御在所岳 3ルンゼ・マイナスの滝 (2017/2/11)

メンバー:崎間(L、記)、小林、中嶋

◆概要

◆詳細

2/11 晴れのち雪

 今年の御在所は雪が多いらしい。それでもスカイラインのゲート前には車が10数台停まっていた。駐車スペースを確保しようと無理やり路肩の雪面に進んだら、車(フォレスター)がスタックした。スコップで車の下の雪を掻き出し、中嶋さんと小林さんに押してもらって何とか脱出。前途多難な幕開けとなる。
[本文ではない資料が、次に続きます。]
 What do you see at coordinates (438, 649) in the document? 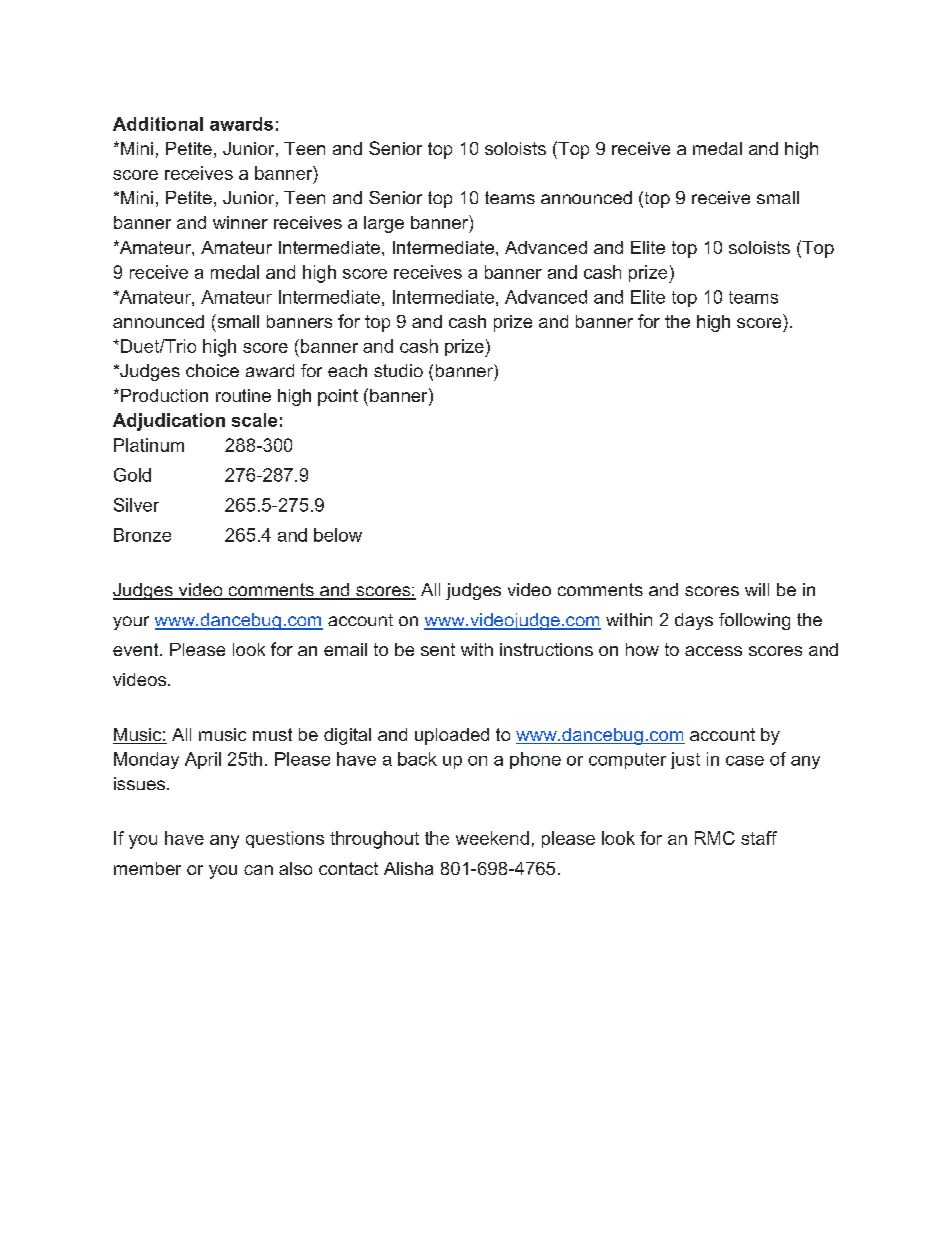
I see `sent` at bounding box center [438, 649].
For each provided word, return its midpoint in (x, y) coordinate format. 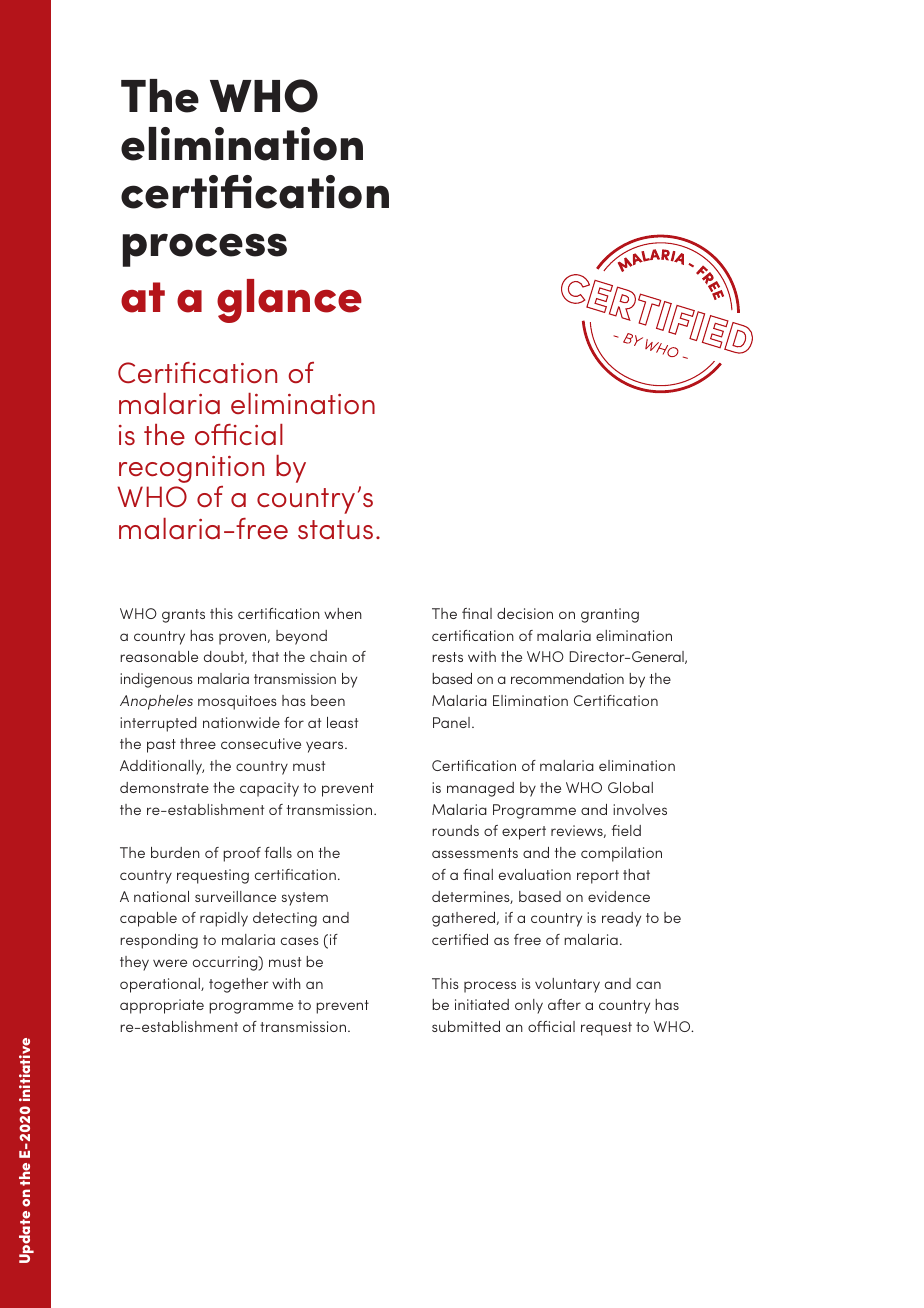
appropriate (162, 1006)
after (564, 1004)
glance (289, 301)
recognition (191, 469)
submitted (466, 1026)
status (335, 529)
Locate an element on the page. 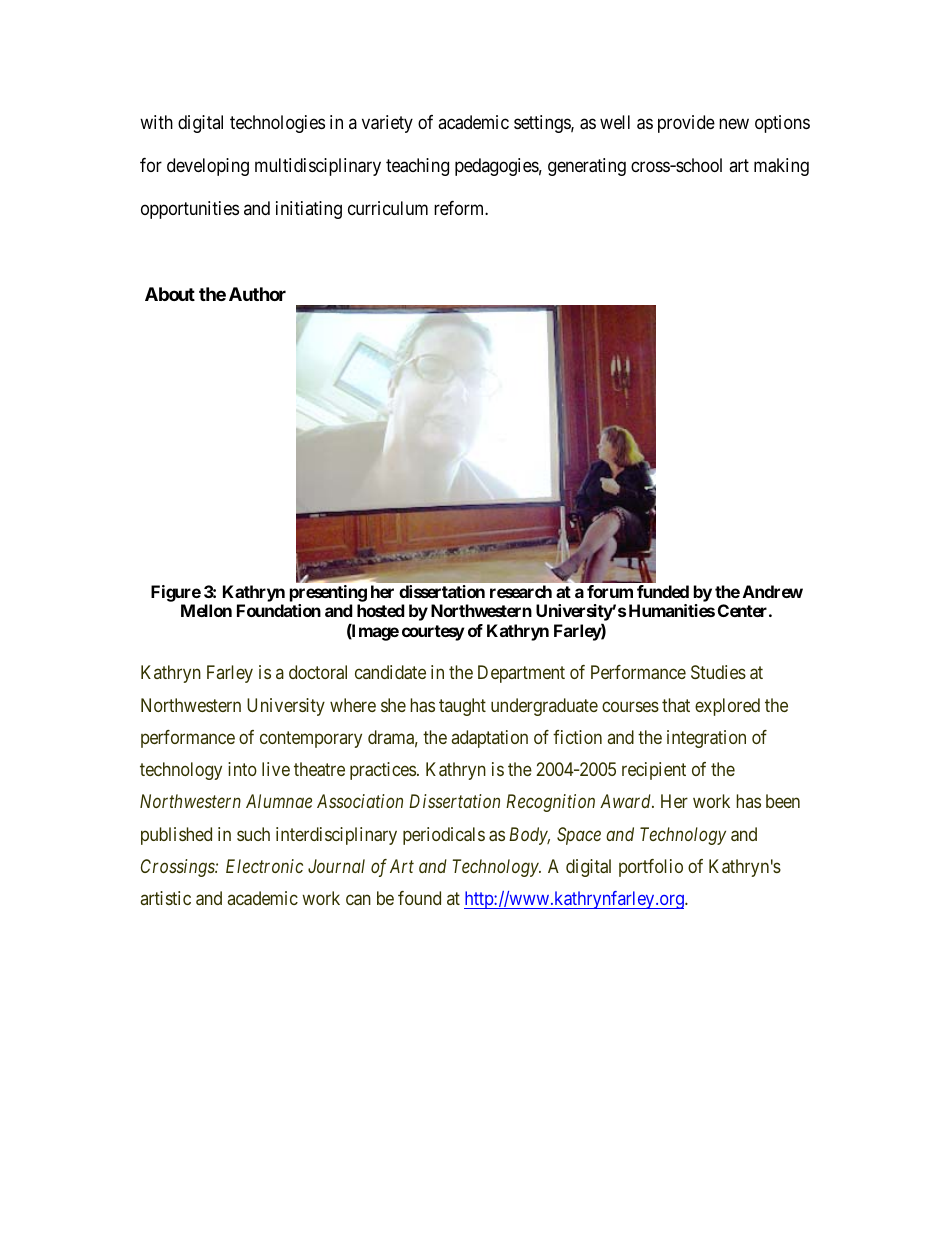 Image resolution: width=952 pixels, height=1233 pixels. explored is located at coordinates (727, 707).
 藤内小屋まではトレースばっちりで歩きやすい。藤内沢出合にはハーネスを付けた人々が15人くらい居た。彼らの横を通り抜けて2ルンゼを目指す。前尾根向かって左のルンゼを進むと2ルンゼの入口であるマイナスの滝が現れる、という中嶋さんのアドバイスに従って進む。いつの間にかぼくらが先頭になった。吹溜りなのでラッセルが大変。腰、胸、頭と、どんどん深くなる。期せずして空身ラッセルの良い練習となった。

<▲藤内沢出合から前尾根方面>

 ラッセルしていると大きな岩が露出し水流が流れている部分に突当り、それ以上は直進できない。左にはベルグラが乗った80度、6m程の側壁がある。もしかしたらこれがマイナスの滝かも、ということで、ハーネスとアイゼンを装着。弱点を探し、ぼくがトライしてみる。
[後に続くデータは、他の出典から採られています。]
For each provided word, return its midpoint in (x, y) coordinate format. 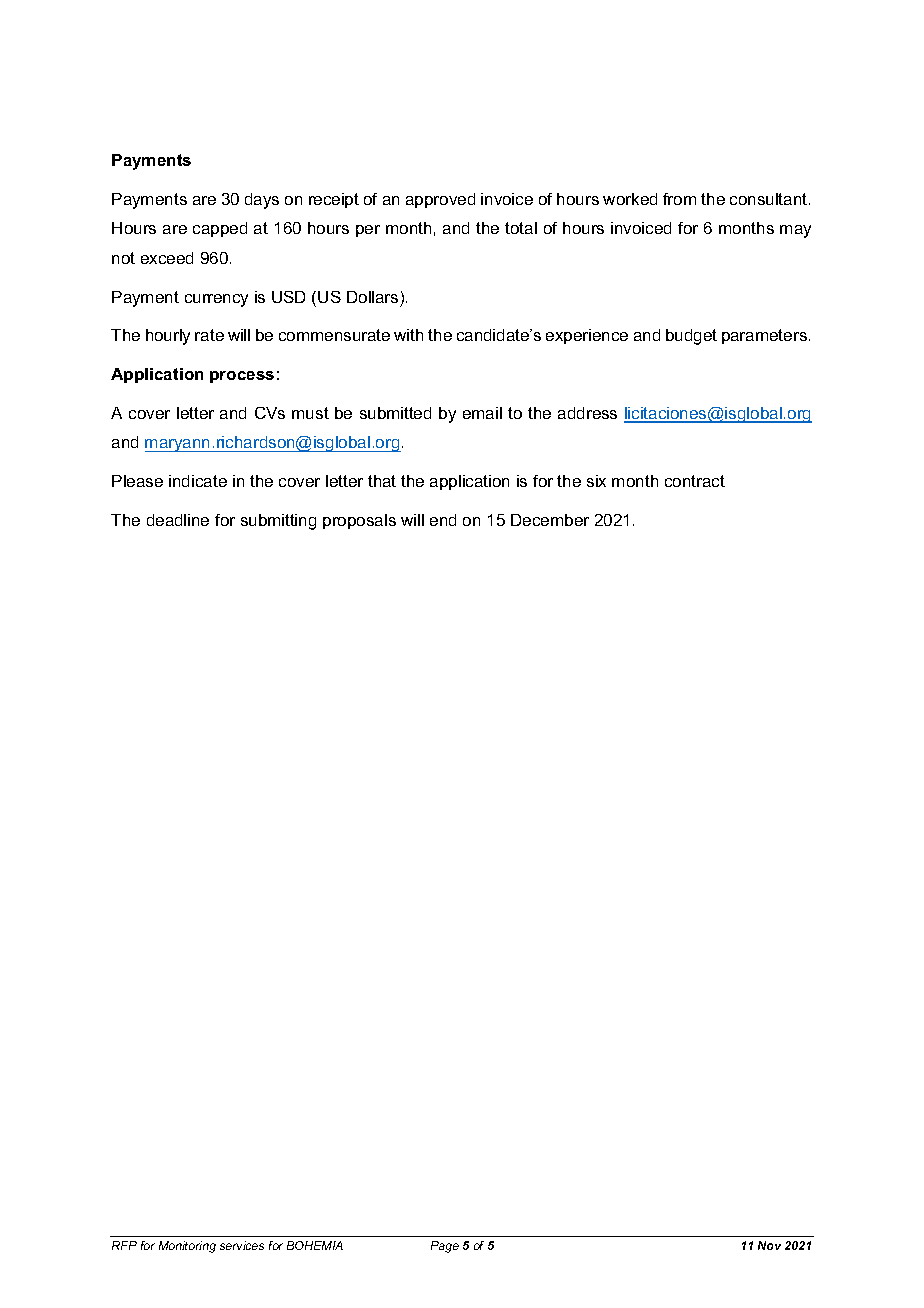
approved (440, 200)
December (550, 520)
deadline (178, 520)
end (443, 520)
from (679, 199)
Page (445, 1247)
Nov (769, 1245)
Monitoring (187, 1247)
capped (220, 229)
 4m程快調に登ったがそこから氷が途切れ、凍ったコケに恐る恐る体重を掛けながらの非常にシビアなクライミングとなってしまった。登れなければすぐに降りるつもりだったし、登れるのならすぐに上に行けると思ったので、ロープは出していない。素直に巻道を登れば良かったと思うものの後の祭りだ。岩を叩きすぎて、昨晩砥いだクォークは早くもナマクラ。幸い足は安定していたので大レスト可能。下で待っていた小林さん、中嶋さんが巻道から登り、上からロープを出してくれることになった。ただ、上からだとこの側壁はどこにあるか判別しづらいようだ。休んでいると前腕と気力が回復して周りが良く見えるようになり、登れるラインが浮かび上がってきた。慎重にフットホールドをつくり、コケフッキングを頼りにトラバースすると、ややしっかりしたベルグラにアックスが刺さった。ワンムーブをこらえて太い灌木にフッキング。安堵の溜息。そのまま雪面を登り小林さん、中嶋さんと合流する。大変ご心配おかけしました。
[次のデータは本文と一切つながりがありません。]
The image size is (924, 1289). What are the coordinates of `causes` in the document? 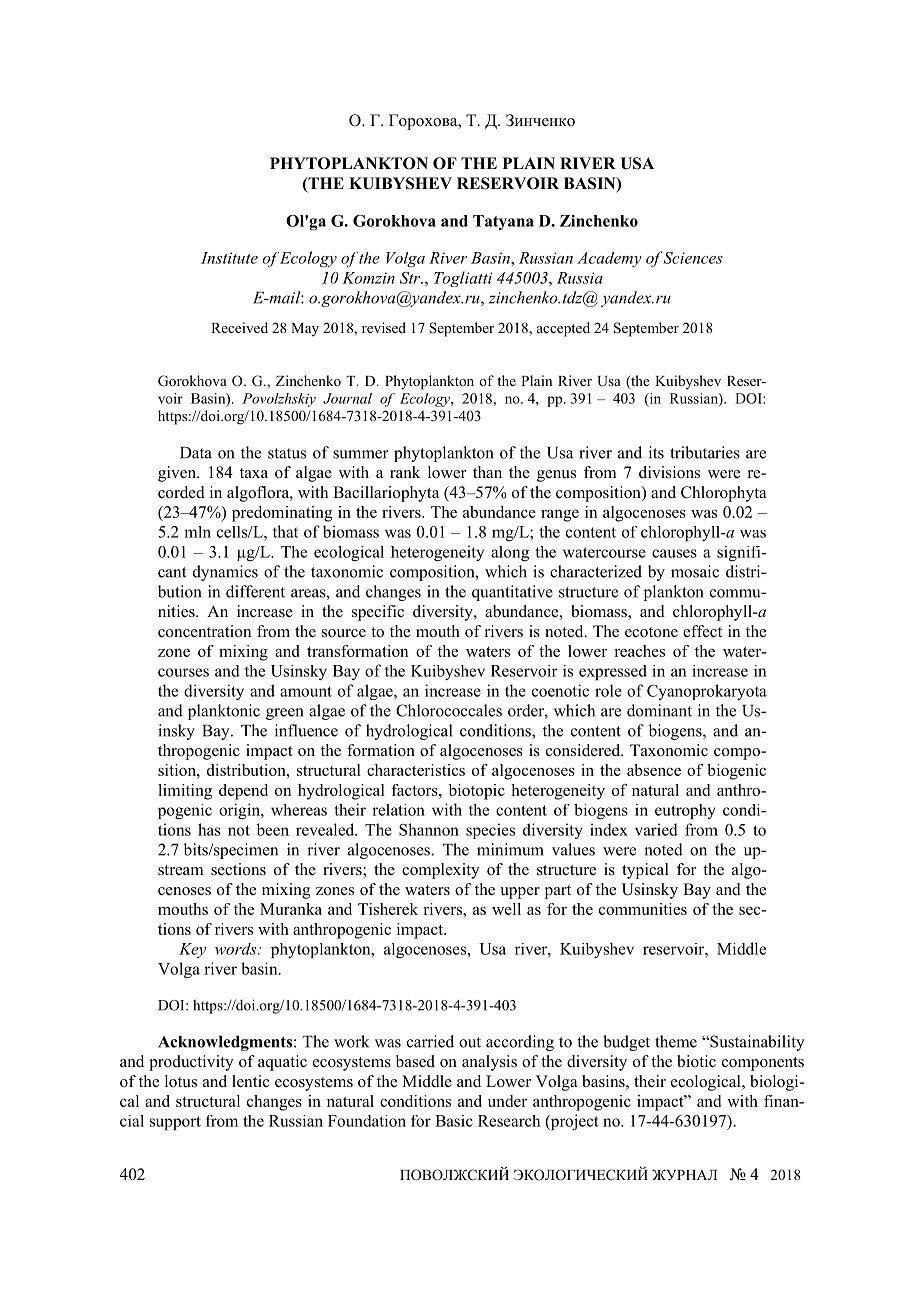 It's located at (674, 553).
 巻道からトレースに沿って登ると本物のマイナスの滝に着いた(このときは2ルンゼだと思っていた)。しかし、4パーティーくらい順番待ちしているので、3ルンゼへ行くことにする。ラッセルが続くが、登山者パーティーが頑張ってくれて、かなり楽することができた。ありがとうございました。途中で我々も少しラッセルし、ようやく3ルンゼに到着。12時。ここに至る過程でいろいろあったので、なんとなく達成感。

<▲3ルンゼへの登り>

 貸切の3ルンゼにトップロープを張って皆で登る。中嶋さんは復帰後初アイスとのことで、真新しいクォーク(デナリで砥ぎ上げられた特別仕様)を振りかざして非常に嬉しそうに登っている。小林さんはアイゼンが合わないのか、たまに外れて苦労している。3ルンゼは傾斜が緩いので、しばらく登ると飽きてきた。14時。来るときに渋滞していた滝(マイナスの滝)へ寄ってみることにする。

<▲3ルンゼ>

 期待どおりマイナスの滝には誰もおらず、各自1回ずつ登ることができた。3ルンゼの氷は硬くて脆かったが、ここは少し粘りがあって登りやすく、傾斜もやや急でなかなか面白い。小林さん、中嶋さんが登っているときは風雪が強く、これぞアルパインクライミングという雰囲気であった。

<▲マイナスの滝(通常時)>

<▲マイナスの滝(悪天時)>

 15時半に撤収し、1時間強で下山。ラッセルあり、シビアなベルグラあり、普通のアイスあり、吹雪ありと、総合的に楽しめた充実の山行となった。今年は暖冬かと思いきや、たまに訪れる寒波のおかげでアイスの状態はなかなか良いようだ。